I don't quite see how new applications that don't take advantage of new 
and  improved features in a language are really going to win over more 
people.

Does anyone expect that new PHP applications will not take advantage of 
PHP5?  Or when Perl 6 comes out new Perl apps won't leverage things 
unique to Perl 6, and require Perl 6?

Overall, Ruby will attract more users as the number of new kickass 
applications grows, and that number will grow faster if people aren't 
ensuring that their code runs on ruby.previous_version

(BTW, did you intend to say "Ruby would gain *more* acceptance if more 
developers tried to remain compatible"?  Because Ruby is clearly gaining 
not just acceptance, but active usage, despite any compatibility issues.)


> 
>    And I think other languages (read: Perl and probably Python) care _a lot
> more_ in that regard. Please don't get me started on PHP, for several reasons
> ;-)

I'm curious how one might quantify this. Maybe look for some sampling of 
new applications written after the latest version of P* came out, and 
see if they run on an earlier major version?
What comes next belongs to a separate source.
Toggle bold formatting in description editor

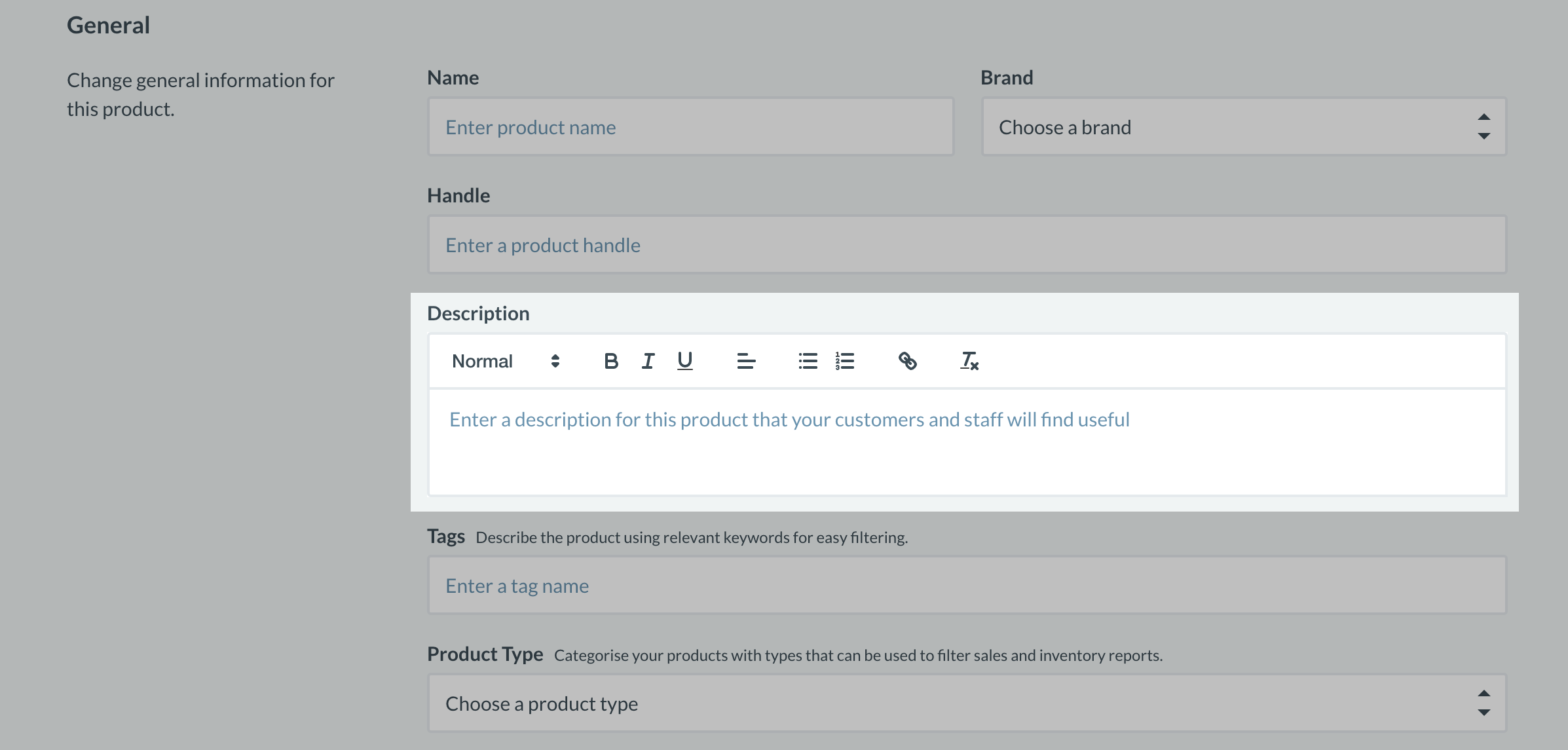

I'm pretty sure the last time I installed Blender or Zope or something 
Python-based they were quite specific about having a current Python. 
But I haven't made a habit of installing Python apps so my sample space 
is small.

I guess the other test is to find early P* apps and see if they still 
run on current versions of their respective interpreters.  (Not sure if 
I have any perl 4 code anyplace though.  Might be on some Winchester 
drive in the closet, next to the eight-track tapes and Pong.)